**PROBLEM REQUIREMENTS:** Please say how many lines in the records below contain the word "each", giving only the number.

**THE RECORDS:**
──────────────────────────────
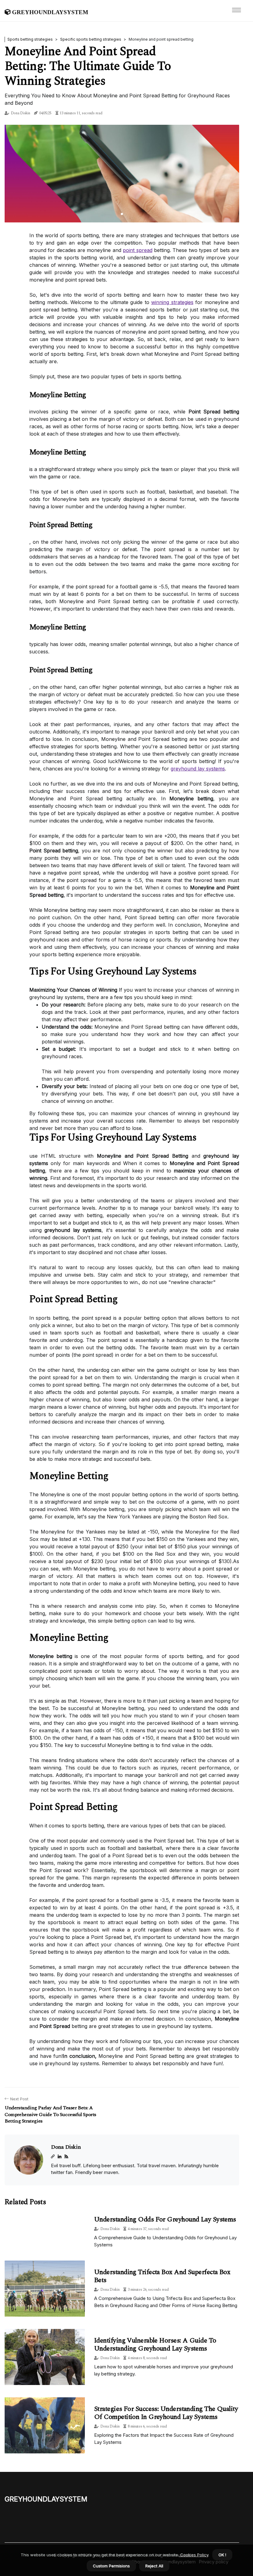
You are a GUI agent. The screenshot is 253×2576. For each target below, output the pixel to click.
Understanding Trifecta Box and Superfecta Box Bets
──────────────────────────────
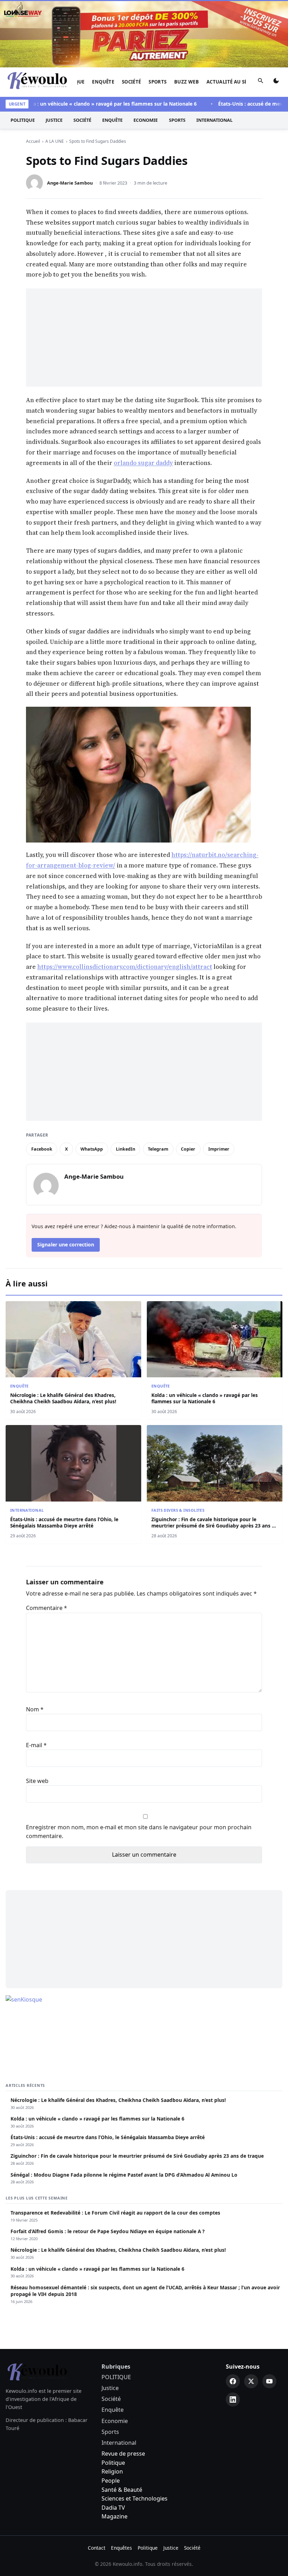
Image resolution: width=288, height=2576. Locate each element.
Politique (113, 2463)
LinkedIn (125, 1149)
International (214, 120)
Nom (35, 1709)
──────────────────────────────
**EXERCISE RESPONSE:** 2